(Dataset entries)
- - - - - - -

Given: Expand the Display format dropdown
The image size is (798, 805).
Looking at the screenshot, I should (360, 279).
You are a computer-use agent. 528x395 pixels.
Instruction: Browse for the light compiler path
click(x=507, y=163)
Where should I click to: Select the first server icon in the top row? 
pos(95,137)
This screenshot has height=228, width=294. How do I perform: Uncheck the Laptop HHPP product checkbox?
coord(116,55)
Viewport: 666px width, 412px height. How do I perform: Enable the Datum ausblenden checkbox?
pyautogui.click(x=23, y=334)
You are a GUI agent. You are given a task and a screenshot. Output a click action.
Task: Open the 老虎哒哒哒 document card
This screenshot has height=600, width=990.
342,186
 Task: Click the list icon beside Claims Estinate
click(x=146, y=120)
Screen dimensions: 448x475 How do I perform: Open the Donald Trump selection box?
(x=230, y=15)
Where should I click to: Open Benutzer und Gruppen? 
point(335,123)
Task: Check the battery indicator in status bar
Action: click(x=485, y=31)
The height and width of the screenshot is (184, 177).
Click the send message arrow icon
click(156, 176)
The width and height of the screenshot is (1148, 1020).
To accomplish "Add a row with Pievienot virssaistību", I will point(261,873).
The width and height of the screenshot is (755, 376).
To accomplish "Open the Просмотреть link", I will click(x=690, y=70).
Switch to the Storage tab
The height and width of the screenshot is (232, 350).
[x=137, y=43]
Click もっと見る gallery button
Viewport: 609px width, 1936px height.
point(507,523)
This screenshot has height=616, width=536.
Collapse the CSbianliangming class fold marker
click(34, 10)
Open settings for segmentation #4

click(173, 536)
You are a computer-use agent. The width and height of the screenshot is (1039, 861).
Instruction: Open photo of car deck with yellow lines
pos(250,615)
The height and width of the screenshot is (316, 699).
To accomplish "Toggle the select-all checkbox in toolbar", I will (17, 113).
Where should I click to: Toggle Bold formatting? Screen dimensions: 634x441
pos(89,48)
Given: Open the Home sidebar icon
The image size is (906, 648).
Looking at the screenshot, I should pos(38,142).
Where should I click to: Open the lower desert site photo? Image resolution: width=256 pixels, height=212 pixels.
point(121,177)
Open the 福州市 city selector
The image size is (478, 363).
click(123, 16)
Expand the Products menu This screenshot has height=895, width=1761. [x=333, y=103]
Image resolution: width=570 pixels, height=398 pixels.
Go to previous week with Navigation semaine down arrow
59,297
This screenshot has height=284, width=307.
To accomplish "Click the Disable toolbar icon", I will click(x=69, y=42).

- - - - - - -

* What you are asked to do
Exactly the lines from the one containing "Image resolution: width=570" to the last line of the entries above must be duplicated, with both of those lines included and nothing more.

* Solved exercise
Image resolution: width=570 pixels, height=398 pixels.
Go to previous week with Navigation semaine down arrow
59,297
This screenshot has height=284, width=307.
To accomplish "Click the Disable toolbar icon", I will click(x=69, y=42).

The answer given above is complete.